DATA SUPPLIED
━━━━━━━━━━
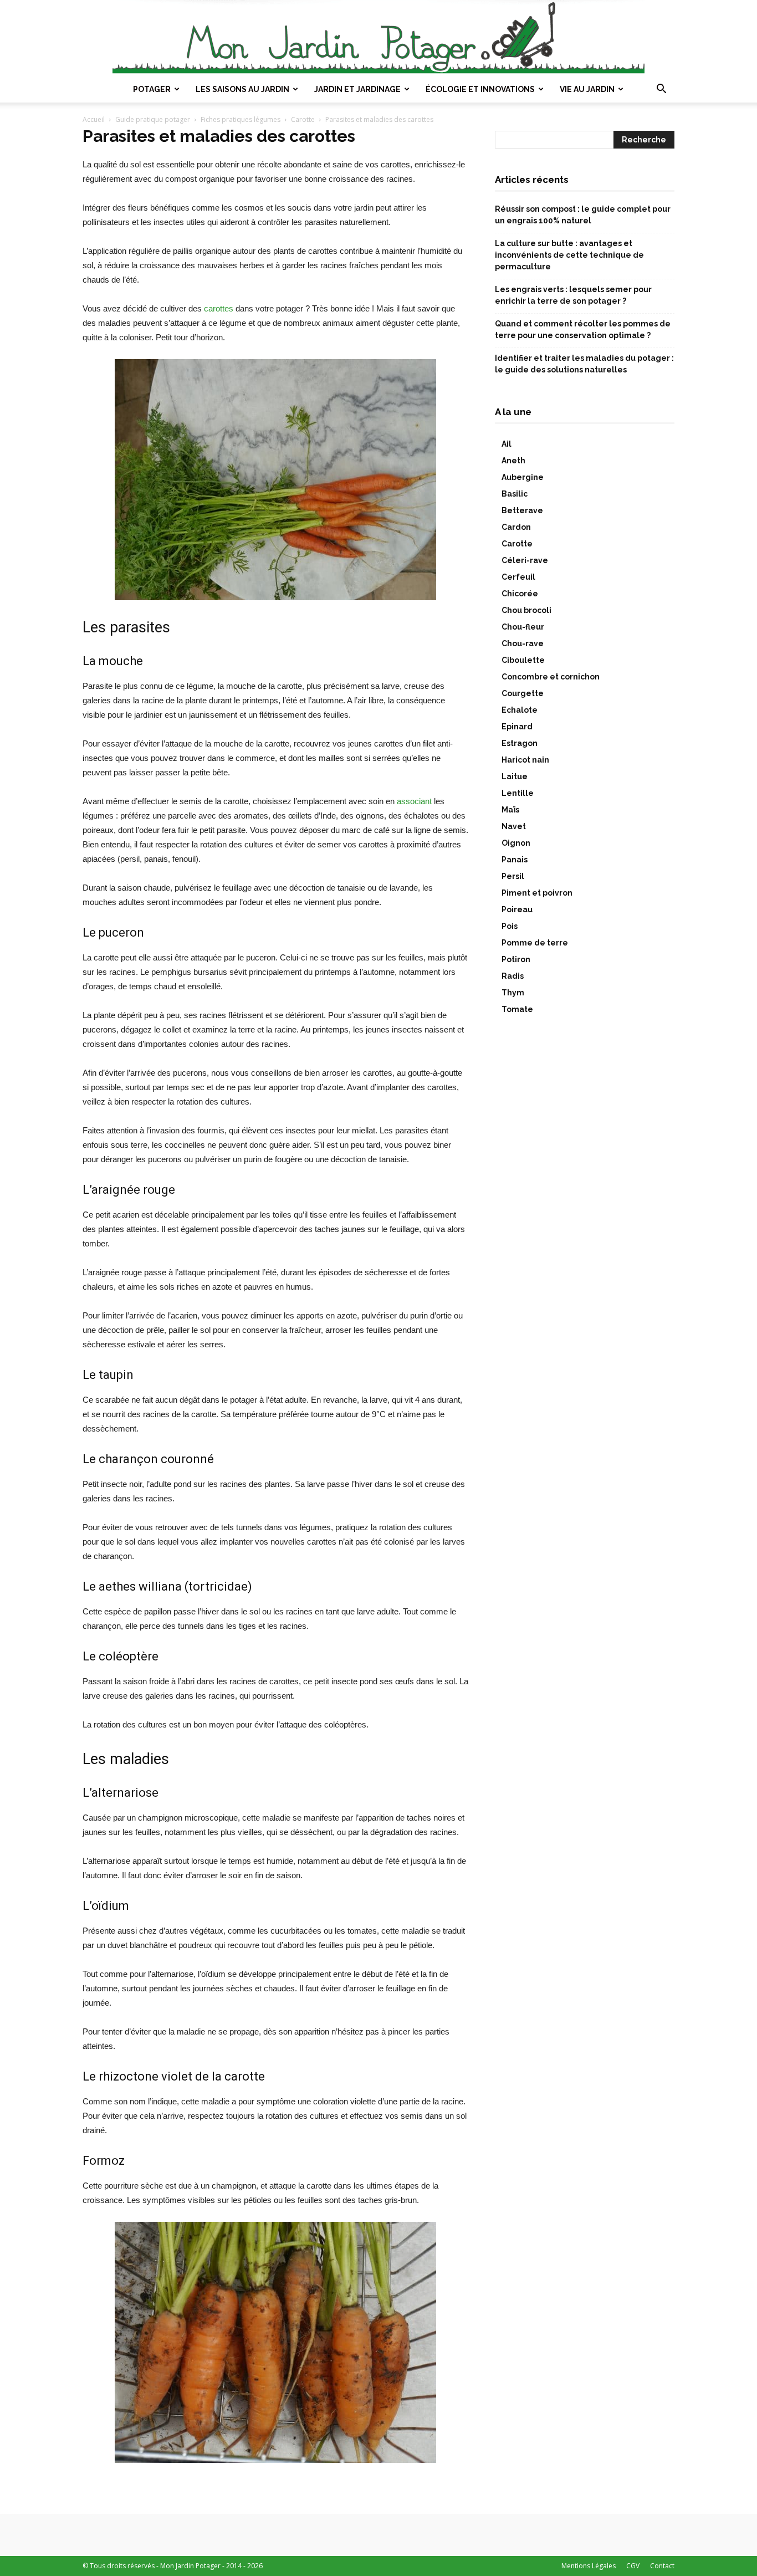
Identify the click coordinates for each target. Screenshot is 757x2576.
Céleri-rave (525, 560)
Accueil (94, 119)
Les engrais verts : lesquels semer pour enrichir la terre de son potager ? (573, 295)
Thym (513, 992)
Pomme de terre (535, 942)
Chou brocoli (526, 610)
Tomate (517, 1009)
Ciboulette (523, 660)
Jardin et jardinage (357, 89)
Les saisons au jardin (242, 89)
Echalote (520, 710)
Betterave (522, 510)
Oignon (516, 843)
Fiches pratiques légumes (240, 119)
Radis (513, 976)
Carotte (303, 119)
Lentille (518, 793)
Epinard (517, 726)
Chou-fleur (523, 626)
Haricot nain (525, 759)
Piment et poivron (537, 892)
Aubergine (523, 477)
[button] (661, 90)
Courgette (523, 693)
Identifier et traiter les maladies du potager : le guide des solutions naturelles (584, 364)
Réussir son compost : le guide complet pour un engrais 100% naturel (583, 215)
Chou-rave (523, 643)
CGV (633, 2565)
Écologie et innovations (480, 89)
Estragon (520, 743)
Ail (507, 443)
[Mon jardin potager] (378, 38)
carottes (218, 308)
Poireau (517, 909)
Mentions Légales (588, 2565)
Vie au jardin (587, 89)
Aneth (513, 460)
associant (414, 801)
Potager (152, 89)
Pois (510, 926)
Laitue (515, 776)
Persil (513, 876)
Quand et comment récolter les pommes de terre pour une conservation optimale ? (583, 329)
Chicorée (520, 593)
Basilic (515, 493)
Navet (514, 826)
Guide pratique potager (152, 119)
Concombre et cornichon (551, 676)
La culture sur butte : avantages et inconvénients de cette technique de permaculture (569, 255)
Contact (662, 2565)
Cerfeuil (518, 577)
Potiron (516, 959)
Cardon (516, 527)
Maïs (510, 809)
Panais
━━━━━━━━━━
From the line that contains "Haricot nain (525, 759)" through the last line of the listing, every line is to be restated word for word, both ends included.

ANSWER BOX
Haricot nain (525, 759)
Piment et poivron (537, 892)
Aubergine (523, 477)
[button] (661, 90)
Courgette (523, 693)
Identifier et traiter les maladies du potager : le guide des solutions naturelles (584, 364)
Réussir son compost : le guide complet pour un engrais 100% naturel (583, 215)
Chou-rave (523, 643)
CGV (633, 2565)
Écologie et innovations (480, 89)
Estragon (520, 743)
Ail (507, 443)
[Mon jardin potager] (378, 38)
carottes (218, 308)
Poireau (517, 909)
Mentions Légales (588, 2565)
Vie au jardin (587, 89)
Aneth (513, 460)
associant (414, 801)
Potager (152, 89)
Pois (510, 926)
Laitue (515, 776)
Persil (513, 876)
Quand et comment récolter les pommes de terre pour une conservation optimale ? (583, 329)
Chicorée (520, 593)
Basilic (515, 493)
Navet (514, 826)
Guide pratique potager (152, 119)
Concombre et cornichon (551, 676)
La culture sur butte : avantages et inconvénients de cette technique de permaculture (569, 255)
Contact (662, 2565)
Cerfeuil (518, 577)
Potiron (516, 959)
Cardon (516, 527)
Maïs (510, 809)
Panais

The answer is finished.